### Task goal
Leave no line out. Transcribe the whole listing exactly.

Content starts

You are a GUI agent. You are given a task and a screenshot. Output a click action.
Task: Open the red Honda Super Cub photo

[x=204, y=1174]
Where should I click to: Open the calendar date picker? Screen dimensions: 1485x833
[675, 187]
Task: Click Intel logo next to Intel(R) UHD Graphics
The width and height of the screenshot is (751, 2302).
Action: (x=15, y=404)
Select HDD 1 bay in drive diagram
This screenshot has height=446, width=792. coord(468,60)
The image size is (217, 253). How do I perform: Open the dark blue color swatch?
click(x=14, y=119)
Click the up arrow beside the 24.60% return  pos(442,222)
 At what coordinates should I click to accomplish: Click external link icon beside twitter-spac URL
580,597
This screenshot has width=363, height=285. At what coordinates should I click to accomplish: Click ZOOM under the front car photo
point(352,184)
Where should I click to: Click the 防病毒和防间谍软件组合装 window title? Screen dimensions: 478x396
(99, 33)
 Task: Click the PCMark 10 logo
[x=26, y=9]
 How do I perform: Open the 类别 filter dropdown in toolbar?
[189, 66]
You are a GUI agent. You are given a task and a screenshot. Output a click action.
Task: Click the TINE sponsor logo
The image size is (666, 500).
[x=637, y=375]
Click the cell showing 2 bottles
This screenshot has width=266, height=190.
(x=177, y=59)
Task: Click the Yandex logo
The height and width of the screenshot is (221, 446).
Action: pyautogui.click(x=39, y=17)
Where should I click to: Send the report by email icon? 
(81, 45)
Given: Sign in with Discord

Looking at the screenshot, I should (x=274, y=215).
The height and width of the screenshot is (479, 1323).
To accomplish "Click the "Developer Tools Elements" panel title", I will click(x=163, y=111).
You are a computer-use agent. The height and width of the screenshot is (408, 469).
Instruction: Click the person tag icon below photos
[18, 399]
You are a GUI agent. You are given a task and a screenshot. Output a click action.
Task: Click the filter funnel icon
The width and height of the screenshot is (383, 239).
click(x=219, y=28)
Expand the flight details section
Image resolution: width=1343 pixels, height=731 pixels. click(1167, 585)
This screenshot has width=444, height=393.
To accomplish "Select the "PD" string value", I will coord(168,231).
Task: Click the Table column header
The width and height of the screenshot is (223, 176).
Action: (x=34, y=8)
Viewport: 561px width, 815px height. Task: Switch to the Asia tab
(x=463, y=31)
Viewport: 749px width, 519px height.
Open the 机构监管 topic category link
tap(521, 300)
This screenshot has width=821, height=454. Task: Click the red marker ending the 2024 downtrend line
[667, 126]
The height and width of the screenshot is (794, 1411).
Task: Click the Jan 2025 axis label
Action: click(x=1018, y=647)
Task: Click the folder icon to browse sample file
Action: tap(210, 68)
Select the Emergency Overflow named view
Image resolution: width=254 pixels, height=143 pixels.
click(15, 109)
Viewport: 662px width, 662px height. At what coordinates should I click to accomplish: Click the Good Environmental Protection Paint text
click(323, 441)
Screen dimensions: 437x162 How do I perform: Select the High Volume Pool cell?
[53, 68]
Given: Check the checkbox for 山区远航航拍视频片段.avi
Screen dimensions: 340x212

Content ends

### Result of the exercise
You are a GUI agent. You are given a task and a screenshot. Output a click action.
Task: Open the red Honda Super Cub photo

[x=204, y=1174]
Where should I click to: Open the calendar date picker? Screen dimensions: 1485x833
[675, 187]
Task: Click Intel logo next to Intel(R) UHD Graphics
The width and height of the screenshot is (751, 2302).
Action: (x=15, y=404)
Select HDD 1 bay in drive diagram
This screenshot has height=446, width=792. coord(468,60)
The image size is (217, 253). How do I perform: Open the dark blue color swatch?
click(x=14, y=119)
Click the up arrow beside the 24.60% return  pos(442,222)
 At what coordinates should I click to accomplish: Click external link icon beside twitter-spac URL
580,597
This screenshot has width=363, height=285. At what coordinates should I click to accomplish: Click ZOOM under the front car photo
point(352,184)
Where should I click to: Click the 防病毒和防间谍软件组合装 window title? Screen dimensions: 478x396
(99, 33)
 Task: Click the PCMark 10 logo
[x=26, y=9]
 How do I perform: Open the 类别 filter dropdown in toolbar?
[189, 66]
You are a GUI agent. You are given a task and a screenshot. Output a click action.
Task: Click the TINE sponsor logo
The image size is (666, 500).
[x=637, y=375]
Click the cell showing 2 bottles
This screenshot has width=266, height=190.
(x=177, y=59)
Task: Click the Yandex logo
The height and width of the screenshot is (221, 446).
Action: pyautogui.click(x=39, y=17)
Where should I click to: Send the report by email icon? 
(81, 45)
Given: Sign in with Discord

Looking at the screenshot, I should (x=274, y=215).
The height and width of the screenshot is (479, 1323).
To accomplish "Click the "Developer Tools Elements" panel title", I will click(x=163, y=111).
You are a computer-use agent. The height and width of the screenshot is (408, 469).
Instruction: Click the person tag icon below photos
[18, 399]
You are a GUI agent. You are given a task and a screenshot. Output a click action.
Task: Click the filter funnel icon
The width and height of the screenshot is (383, 239).
click(x=219, y=28)
Expand the flight details section
Image resolution: width=1343 pixels, height=731 pixels. click(1167, 585)
This screenshot has width=444, height=393.
To accomplish "Select the "PD" string value", I will coord(168,231).
Task: Click the Table column header
The width and height of the screenshot is (223, 176).
Action: (x=34, y=8)
Viewport: 561px width, 815px height. Task: Switch to the Asia tab
(x=463, y=31)
Viewport: 749px width, 519px height.
Open the 机构监管 topic category link
tap(521, 300)
This screenshot has width=821, height=454. Task: Click the red marker ending the 2024 downtrend line
[667, 126]
The height and width of the screenshot is (794, 1411).
Task: Click the Jan 2025 axis label
Action: click(x=1018, y=647)
Task: Click the folder icon to browse sample file
Action: tap(210, 68)
Select the Emergency Overflow named view
Image resolution: width=254 pixels, height=143 pixels.
click(15, 109)
Viewport: 662px width, 662px height. At what coordinates should I click to accomplish: Click the Good Environmental Protection Paint text
click(323, 441)
Screen dimensions: 437x162 How do I perform: Select the High Volume Pool cell?
[53, 68]
Given: Check the checkbox for 山区远航航拍视频片段.avi
Screen dimensions: 340x212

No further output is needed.